─── RECORDS SUPPLIED ───

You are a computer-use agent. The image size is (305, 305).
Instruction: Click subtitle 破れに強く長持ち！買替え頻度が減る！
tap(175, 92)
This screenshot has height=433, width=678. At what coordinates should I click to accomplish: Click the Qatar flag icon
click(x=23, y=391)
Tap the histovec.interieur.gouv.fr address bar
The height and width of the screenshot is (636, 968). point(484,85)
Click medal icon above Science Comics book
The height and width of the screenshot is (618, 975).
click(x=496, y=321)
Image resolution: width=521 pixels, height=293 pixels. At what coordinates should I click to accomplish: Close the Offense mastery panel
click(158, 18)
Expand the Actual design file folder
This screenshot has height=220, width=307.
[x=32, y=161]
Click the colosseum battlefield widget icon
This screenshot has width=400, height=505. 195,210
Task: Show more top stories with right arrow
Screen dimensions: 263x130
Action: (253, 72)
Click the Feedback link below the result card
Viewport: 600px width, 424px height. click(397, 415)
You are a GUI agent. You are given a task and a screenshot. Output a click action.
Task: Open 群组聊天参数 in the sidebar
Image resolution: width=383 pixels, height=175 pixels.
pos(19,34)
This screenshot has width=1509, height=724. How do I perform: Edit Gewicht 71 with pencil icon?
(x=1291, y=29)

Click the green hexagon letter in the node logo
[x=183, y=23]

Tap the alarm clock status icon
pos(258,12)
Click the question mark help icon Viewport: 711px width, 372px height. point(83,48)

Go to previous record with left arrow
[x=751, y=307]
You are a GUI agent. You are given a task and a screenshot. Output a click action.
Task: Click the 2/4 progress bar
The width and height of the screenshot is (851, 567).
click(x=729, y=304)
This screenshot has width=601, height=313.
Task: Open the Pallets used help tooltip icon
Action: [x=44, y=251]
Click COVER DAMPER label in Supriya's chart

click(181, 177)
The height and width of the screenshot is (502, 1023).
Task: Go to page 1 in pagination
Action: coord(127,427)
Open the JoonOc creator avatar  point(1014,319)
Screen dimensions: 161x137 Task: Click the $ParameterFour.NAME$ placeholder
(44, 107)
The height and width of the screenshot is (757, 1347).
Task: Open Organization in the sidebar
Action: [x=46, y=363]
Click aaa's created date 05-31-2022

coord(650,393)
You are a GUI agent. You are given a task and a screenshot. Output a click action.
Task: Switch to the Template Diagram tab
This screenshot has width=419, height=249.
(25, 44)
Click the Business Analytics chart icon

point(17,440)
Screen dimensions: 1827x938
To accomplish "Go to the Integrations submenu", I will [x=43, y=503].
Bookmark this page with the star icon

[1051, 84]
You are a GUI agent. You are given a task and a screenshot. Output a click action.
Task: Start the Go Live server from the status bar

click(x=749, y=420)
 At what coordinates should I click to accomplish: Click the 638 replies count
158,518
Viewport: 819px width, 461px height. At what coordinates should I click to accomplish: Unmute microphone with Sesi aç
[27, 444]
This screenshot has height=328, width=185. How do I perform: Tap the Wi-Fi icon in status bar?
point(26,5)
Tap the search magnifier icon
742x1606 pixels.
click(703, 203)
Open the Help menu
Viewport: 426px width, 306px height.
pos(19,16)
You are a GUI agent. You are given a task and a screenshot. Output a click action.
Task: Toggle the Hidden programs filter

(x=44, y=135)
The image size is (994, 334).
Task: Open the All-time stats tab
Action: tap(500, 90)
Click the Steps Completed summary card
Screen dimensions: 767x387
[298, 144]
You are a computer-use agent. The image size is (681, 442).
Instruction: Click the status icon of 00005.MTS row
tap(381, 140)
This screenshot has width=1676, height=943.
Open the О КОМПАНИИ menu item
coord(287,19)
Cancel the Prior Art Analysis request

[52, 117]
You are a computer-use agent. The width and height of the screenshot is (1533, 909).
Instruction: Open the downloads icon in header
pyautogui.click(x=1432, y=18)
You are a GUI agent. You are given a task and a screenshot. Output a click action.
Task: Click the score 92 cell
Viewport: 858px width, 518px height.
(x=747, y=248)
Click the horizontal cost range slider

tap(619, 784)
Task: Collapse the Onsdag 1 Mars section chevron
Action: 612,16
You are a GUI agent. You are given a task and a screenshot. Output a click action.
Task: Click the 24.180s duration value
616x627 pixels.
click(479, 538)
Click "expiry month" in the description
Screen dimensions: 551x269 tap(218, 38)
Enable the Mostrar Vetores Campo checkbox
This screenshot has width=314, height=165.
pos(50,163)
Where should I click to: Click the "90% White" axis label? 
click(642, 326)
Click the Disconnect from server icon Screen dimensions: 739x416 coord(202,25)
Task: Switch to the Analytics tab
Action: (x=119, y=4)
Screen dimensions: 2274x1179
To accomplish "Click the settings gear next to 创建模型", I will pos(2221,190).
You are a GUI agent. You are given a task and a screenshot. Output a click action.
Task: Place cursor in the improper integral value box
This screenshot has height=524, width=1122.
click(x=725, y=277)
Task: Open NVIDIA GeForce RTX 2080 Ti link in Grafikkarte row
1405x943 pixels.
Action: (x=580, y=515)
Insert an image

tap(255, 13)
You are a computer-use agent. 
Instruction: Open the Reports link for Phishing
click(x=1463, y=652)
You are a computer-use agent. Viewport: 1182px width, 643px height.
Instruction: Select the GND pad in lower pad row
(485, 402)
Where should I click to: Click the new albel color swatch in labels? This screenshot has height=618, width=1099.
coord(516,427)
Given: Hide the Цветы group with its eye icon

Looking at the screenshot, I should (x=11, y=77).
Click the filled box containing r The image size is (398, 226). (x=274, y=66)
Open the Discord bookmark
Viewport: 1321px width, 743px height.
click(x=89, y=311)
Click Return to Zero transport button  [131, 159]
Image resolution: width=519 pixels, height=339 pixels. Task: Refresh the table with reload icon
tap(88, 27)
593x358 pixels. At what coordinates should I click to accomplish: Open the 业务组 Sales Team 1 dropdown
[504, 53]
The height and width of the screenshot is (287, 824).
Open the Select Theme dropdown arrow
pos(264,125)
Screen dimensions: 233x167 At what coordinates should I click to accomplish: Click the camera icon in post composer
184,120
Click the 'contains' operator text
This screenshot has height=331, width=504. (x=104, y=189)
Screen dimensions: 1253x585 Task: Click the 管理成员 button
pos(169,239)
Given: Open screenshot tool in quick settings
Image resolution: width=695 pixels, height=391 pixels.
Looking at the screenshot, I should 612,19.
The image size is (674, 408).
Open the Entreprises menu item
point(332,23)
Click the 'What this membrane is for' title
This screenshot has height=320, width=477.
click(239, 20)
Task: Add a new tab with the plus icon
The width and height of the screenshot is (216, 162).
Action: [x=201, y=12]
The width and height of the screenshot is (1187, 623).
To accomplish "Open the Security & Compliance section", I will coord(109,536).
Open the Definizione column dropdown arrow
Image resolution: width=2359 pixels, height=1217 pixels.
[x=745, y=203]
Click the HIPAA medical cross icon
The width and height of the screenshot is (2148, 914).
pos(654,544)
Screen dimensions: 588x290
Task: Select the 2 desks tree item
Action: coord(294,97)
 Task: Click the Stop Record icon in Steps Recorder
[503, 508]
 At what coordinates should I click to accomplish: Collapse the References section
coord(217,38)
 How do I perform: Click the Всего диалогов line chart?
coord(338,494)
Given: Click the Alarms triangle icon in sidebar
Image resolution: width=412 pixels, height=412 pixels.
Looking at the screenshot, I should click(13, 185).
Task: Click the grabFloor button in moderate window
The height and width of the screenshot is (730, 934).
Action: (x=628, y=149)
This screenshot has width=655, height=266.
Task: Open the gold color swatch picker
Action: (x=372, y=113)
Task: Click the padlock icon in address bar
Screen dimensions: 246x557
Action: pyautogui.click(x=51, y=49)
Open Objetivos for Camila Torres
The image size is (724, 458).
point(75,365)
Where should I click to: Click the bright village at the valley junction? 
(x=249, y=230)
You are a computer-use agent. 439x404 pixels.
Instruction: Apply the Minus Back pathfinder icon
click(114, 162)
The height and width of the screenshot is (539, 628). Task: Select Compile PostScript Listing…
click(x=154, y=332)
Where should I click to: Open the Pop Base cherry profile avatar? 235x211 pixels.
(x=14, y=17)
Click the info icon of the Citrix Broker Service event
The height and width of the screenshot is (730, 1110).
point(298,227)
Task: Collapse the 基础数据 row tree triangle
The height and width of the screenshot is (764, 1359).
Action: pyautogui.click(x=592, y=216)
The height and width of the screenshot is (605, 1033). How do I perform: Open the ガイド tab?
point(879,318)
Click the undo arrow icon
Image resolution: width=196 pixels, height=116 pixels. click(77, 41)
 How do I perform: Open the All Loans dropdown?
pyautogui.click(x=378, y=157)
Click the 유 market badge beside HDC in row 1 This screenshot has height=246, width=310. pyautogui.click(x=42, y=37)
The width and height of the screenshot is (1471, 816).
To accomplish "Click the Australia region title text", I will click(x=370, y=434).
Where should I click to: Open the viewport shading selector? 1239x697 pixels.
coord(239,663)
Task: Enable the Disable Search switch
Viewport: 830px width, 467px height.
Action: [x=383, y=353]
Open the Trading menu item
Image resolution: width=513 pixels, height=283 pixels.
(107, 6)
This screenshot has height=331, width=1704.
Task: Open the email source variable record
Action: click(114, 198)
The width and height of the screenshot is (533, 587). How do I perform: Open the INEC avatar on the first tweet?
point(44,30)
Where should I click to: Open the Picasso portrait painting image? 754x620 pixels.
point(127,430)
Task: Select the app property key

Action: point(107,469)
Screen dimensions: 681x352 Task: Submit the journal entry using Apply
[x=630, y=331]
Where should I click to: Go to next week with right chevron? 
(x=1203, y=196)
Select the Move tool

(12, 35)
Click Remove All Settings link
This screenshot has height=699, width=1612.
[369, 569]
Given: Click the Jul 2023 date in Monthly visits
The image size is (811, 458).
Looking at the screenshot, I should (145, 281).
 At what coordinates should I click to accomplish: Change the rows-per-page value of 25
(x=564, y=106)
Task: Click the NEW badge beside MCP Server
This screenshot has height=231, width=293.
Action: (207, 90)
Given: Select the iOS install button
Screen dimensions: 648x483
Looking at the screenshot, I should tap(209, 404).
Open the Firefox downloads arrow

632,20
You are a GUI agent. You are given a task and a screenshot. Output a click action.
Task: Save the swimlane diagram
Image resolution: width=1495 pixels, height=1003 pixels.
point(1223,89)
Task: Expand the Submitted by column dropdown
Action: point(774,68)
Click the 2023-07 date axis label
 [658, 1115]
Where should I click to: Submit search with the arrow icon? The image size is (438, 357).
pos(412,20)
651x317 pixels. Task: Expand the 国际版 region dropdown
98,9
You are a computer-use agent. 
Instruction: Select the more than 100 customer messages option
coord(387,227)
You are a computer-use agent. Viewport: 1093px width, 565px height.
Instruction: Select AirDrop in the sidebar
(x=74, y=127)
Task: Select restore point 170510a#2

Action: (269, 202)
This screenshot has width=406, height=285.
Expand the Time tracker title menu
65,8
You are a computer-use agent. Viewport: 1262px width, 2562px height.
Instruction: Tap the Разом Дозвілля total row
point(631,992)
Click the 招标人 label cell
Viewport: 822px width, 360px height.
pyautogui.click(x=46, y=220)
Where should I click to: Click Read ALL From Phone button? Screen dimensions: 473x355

───

Rewrite the listing from the line with "in the description" up to and including the line with "I will pos(2221,190).", putting "axis title" in place of "axis label" and leaving everything else as it is.

### FULL ANSWER:
Click "expiry month" in the description
Screen dimensions: 551x269 tap(218, 38)
Enable the Mostrar Vetores Campo checkbox
This screenshot has width=314, height=165.
pos(50,163)
Where should I click to: Click the "90% White" axis title? 
click(642, 326)
Click the Disconnect from server icon Screen dimensions: 739x416 coord(202,25)
Task: Switch to the Analytics tab
Action: (x=119, y=4)
Screen dimensions: 2274x1179
To accomplish "Click the settings gear next to 创建模型", I will pos(2221,190).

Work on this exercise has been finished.